Mampu Tingkatkan PADes, Toni Setiawan Dorong BUMDes Lain Contoh BUMDes Niagara
Terasjabar.co – Badan Usaha Milik Desa (BUMDes) Niagara yang dibentuk Desa Wangisagara, Kabupaten Bandung pada tahun 2002, kini mampu berkontribusi kepada Pendapatan Asli Desa (PADes) sebesar Rp 700 juta dan beromzet Rp 30 miliar per tahun. Alhasil, pencapaian tersebut mendapatkan apresiasi dari Komisi I DPRD Jabar.
Anggota Komisi I DPRD Jabar, Toni Setiawan mengungkapkan, dahulu banyak orang yang menilai BUMDes tidak akan berkembang sebagai unit bisnis yang berkontribusi terhadap PADes.
“Akan tetapi, dugaan tersebut kini dibuktikan melalui hasil yang ditunjukan oleh BUMDes potensial yang mampu mengelola berbagai unit usaha mulai dari simpan pinjam, pengelolaan pasar desa dan lainnya. Oleh karena itu kami Saya dan Komisi I DPRD Jabar mendorong bumdes yang lainnya untuk seperti Bumdes Niagara di Desa Wangisagara,” ungkapnya di Kantor Desa Wangisagara, Kabupaten Bandung, Jumat (21/5/2021).
Melihat potensi tersebut, pihaknya meminta Pemerintah Pusat terutama bidang perpajakan atau OJK membuat semacam kebijakan khusus atau diskresi untuk BUMDes.

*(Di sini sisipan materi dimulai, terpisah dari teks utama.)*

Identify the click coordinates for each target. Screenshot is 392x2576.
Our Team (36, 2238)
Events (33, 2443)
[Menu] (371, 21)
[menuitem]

“Sehingga, pajak yang dibebankan kepada BUMDes tidak disamakan dengan wajib pajak usaha lainnya”, ujarnya.
Selain itu, Toni berharap agar BUMDes tidak hanya berorientasi pada bisnis, tetapi juga memiliki orientasi sosial untuk membantu kesejahteraan masyarakat
“Artinya bukan untuk orang perorangan melainkan untuk kepentingan masyarakat langsung,” ucapnya.
Toni juga berharap, keberadaan BUMDes Niagara menjadi percontohan BUMDes di seluruh Indonesia. Kemudian, guna mengembangkan BUMDes, dirinya menyarankan agar BUMDes daerah lain untuk belajar ke BUMDes Niagara.